Particularly valuable lifeforms may be stunned and captured to be sold off later. In order to be capable of doing this, a vehicle must be equipped with a weapon capable of inflicting Non-Lethal Damage and have sufficient available cargo space to contain the lifeform. If these conditions are met and the vehicle's occupants would like to pick up the lifeform, they may do so; picking up a stunned lifeform adds one minute to the transit. Lifeforms that are killed as a result of a combat action may be collected but a Refrigeration Module is also required if the vehicle and its occupants are from an Industrial Age or Starfaring Age society.

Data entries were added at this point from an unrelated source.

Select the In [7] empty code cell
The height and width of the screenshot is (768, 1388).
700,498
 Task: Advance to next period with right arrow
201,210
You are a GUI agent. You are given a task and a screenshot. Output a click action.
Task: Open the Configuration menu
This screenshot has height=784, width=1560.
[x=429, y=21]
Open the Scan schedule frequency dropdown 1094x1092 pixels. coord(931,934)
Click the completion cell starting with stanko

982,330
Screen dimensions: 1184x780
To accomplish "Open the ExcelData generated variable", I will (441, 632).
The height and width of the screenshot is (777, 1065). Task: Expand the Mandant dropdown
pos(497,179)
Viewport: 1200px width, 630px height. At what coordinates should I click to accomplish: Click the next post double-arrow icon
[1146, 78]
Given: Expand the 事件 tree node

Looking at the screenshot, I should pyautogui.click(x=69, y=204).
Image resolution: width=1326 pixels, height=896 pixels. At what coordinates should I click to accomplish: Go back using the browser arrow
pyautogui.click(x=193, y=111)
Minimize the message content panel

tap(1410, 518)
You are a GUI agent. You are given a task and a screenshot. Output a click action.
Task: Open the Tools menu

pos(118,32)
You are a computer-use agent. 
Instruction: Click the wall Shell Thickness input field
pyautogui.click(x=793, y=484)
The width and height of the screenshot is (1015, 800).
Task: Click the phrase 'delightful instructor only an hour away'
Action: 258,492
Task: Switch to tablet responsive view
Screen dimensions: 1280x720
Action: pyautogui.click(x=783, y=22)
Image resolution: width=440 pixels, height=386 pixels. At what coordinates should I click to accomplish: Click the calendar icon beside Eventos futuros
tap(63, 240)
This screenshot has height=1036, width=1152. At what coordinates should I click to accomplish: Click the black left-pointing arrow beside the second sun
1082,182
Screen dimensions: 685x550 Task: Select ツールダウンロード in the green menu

If the result of the roll for lifeform selection is zero, the vehicle will have some kind of encounter with another vehicle; groups of traveling sapients may be substituted for vehicles on planets with primitive populations (Metal Age or earlier). These encounters generally involve some interaction with a group of local sapients. An encounter with a vehicle group can be handled similarly to an encounter in space (for details, see Chapter 8.3). When setting up such an encounter, the GM should consider the current SI of the transiting vehicle and quickly compose a group of encountered craft that come close to matching it. It's generally okay to go under or over the SI as long as the group comes within 250 points either way; any amount substantially below that may be too easy of an encounter should combat ensue while any amount substantially above that may be too difficult. Encounters do not necessarily require combat; an encounter may simply involve hailing and talking for a while (a good opportunity to advance a story and get in some good role-playing). Encounters can also simply involve a situation where either party simply leaves without the other party giving pursuit; there may not be much as much fun in that but occasionally this sort of encounter is appropriate. Of course, depending upon who has been encountered, combat may very well be an automatic result (for example, any Terran can pretty much be assured that there will be some shooting going on if they encounter any Kilrathi). In case combat ensues, the GM can refer to the combat rules in Chapter 9. During the course of the encounter, Technology Checks may be made to determine vital stats on the opposing group. In the event that a group of sapients is encountered instead, an Anthropology Check may be made for the same purpose. For more on both of these Skills, see Chapter 3.8. Encounters terminate when there is sufficient space between all involved parties or when one party has been completely destroyed as a result of combat. Picking up any debris from any destroyed vehicles functions in the same way as mining (as will be discussed momentarily).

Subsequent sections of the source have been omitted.